Naturally, there is a high degree of granular security at the broad project-based level or by individual tasks, milestones or documents.

Longer term, Beth would like to see the industry make the transition away from information stored on dead trees. Especially in the context of the eCTD, which is not yet mandatory at the FDA, paper documents are less searchable, less useful than they should be in the age of networked information.

One of the main issues here is a bit embarrassing to talk about. But every company encounters it. Instead of focusing on the content of a document, people fuss over the fonts, the margins, the appearance. It’s a colossal waste of time across the economy.
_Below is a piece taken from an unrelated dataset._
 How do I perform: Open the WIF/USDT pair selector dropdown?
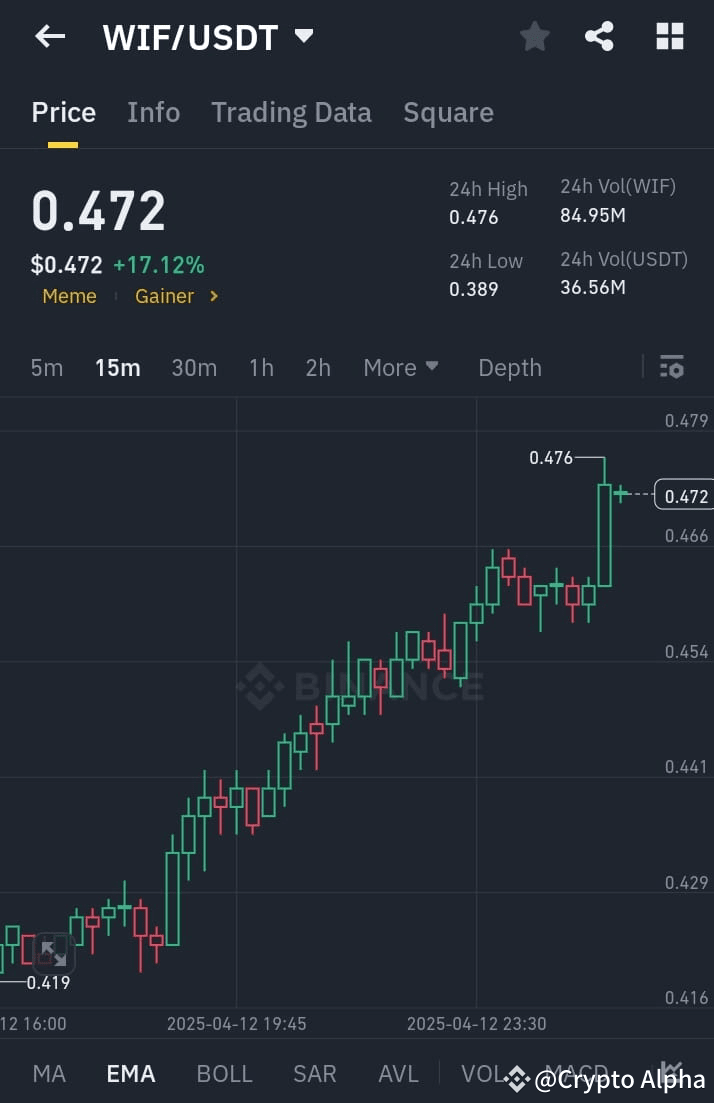coord(207,36)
“People write content and spend 70 percent of the time formatting the document rather than creating the content,” Beth laments. His system, and other similar systems, tease out greater organizational productivity by minimizing a certain amount of pointless massaging of a document’s bold text.

Online Collaboration

Only when using web-based tools, he believes, does genuine global collaboration occur. He mentions a customer with scientists in several locations. “They have 20 scientists who need to create this content in a single instance. That can’t be done by sending documents back and forth. It becomes unwieldy.”

“Paper is still out there,” Beth admits. “We’d like to see the day when it’s all electronic. You can’t search paper. There are so many problems with paper submissions. Customers that are visionary are seriously adopting the eCTD.”

PDF = Provably Dreadful Forever

How does he feel about the PDF format? He concedes it’s a bit ironic that the format is being used to digitize many regulatory documents. PDFs can’t be easily updated en masse. Nor can they be easily indexed. Reviewers at regulatory agencies who wrestle with dispiriting piles of paper must entangle themselves in dispiriting numbers of PDFs instead. Beth is lobbying for an XML alternative to the PDFs that are part of the eCTD standard.

Says Beth: “If it was all XML, which is what we’re proposing, that would add a lot of value to the industry. We’ve lobbied the International Conference on Harmonization (ICH) with a change request. It’s being discussed in Brussels this month. That doesn’t mean that much. But we’re looking for partners in pushing that standard forward.”

Microsoft, Google

Like any evangelist of a new way of doing things, Beth is optimistic that, however slowly, all sizes of customers in the life sciences will slowly migrate to more efficient tools. He readily concedes Microsoft’s dominance, but does not expect it to persist in the life sciences. Google may be another matter, he suggests.

“The stronghold that Microsoft has on document creation will be changing,” he says. “We’re going to see more adoption of more modern tools, more web-based applications, more collaborative solutions.”